The activities of lysosomal cysteine proteases in mammals and plants are regulated by a group of endogenous inhibitors termed cystatins. Cysteine proteases are also present in many lower eukaryotes - in Trypanosoma cruzi, for example, the enzymes are essential during invasion of host cells - but whether lower eukaryotes possess endogenous cysteine protease inhibitors has been unclear. Julio Scharfstein and co-workers now demonstrate that T. cruzi contains a novel cysteine protease inhibitor: chagasin. Chagasin is a tight-binding, reversible inhibitor of palpain-like cysteine proteases and is unrelated to the cystatins. Its expression is developmentally regulated and inversely correlates with expression of the major T. cruzi cysteine protease, cruzipain, which could reflect differential requirements for lysosomal protein catabolism at different stages of the parasite life cycle.
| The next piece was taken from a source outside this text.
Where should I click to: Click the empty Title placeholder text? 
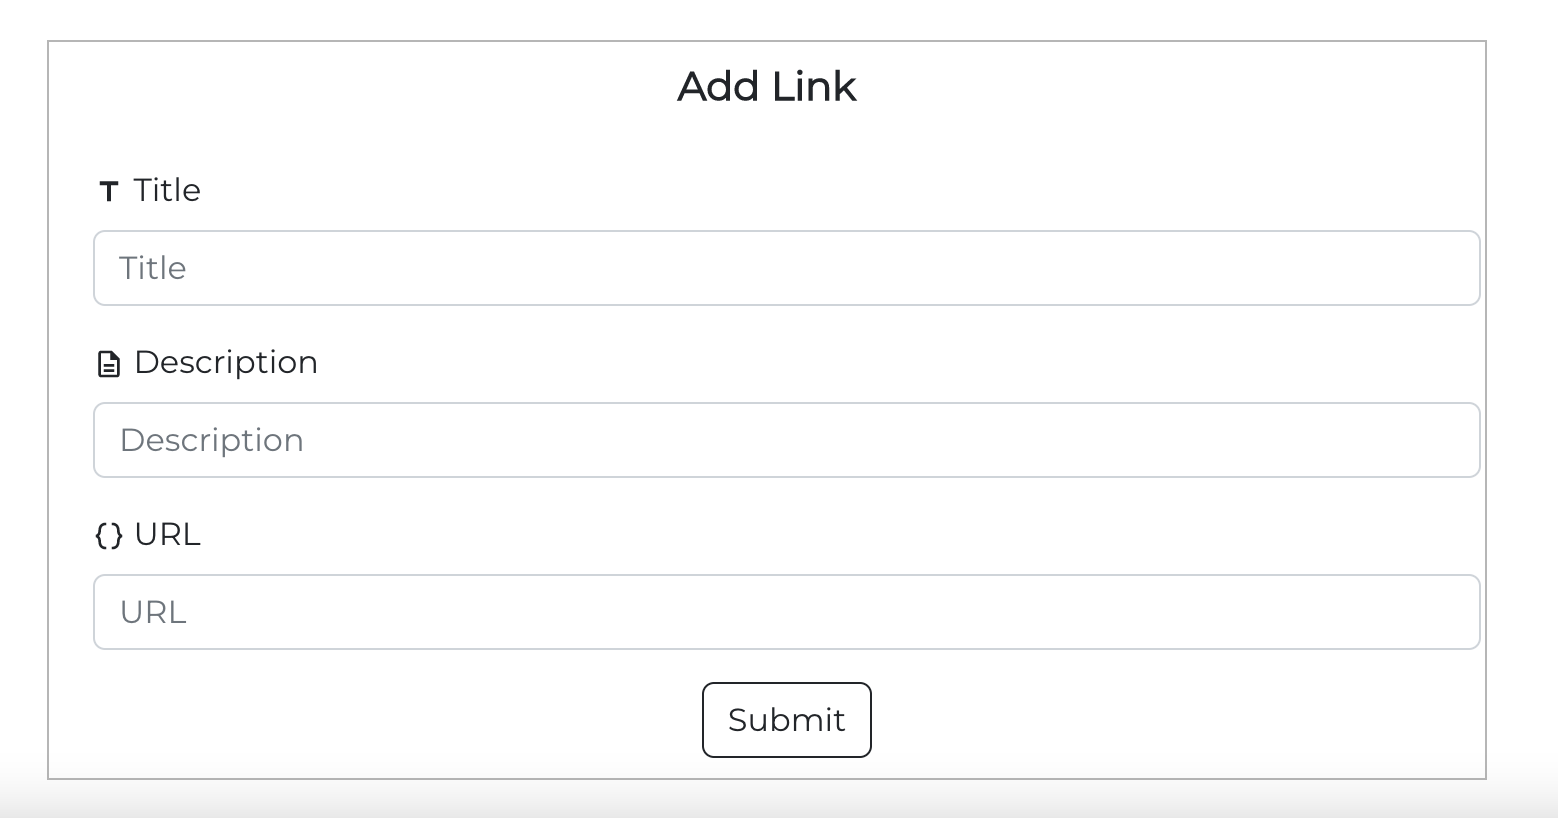pos(152,268)
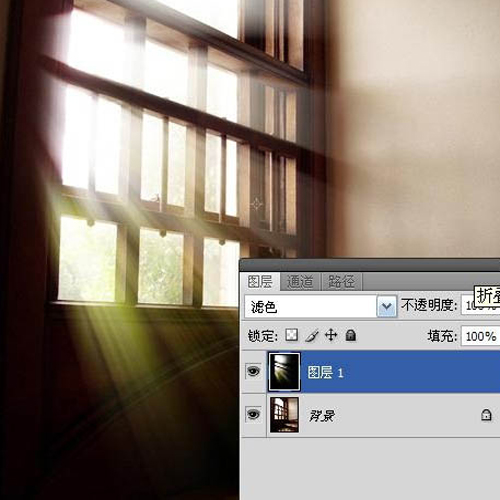Viewport: 500px width, 500px height.
Task: Click the empty area below the layers
Action: tap(370, 468)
The authors also show that both chagasin and cruzipain are present at the cell surface in T. cruzi amastigotes, raising the possibility that the intersection of chagasin and cruzipain trafficking pathways represents a checkpoint for regulation of proteolysis in trypanosomatid protozoa.

In a letter to Caveman, Alpine Cave Dweller reports that his lab is being closed down. Apparently, those evicting him have deemed that centralization and Big Science are the way forward. Caveman offers his sympathies: he agrees that there is not a single recipe for good science and feels that the contributions of individuals can go unrecognized in big groups.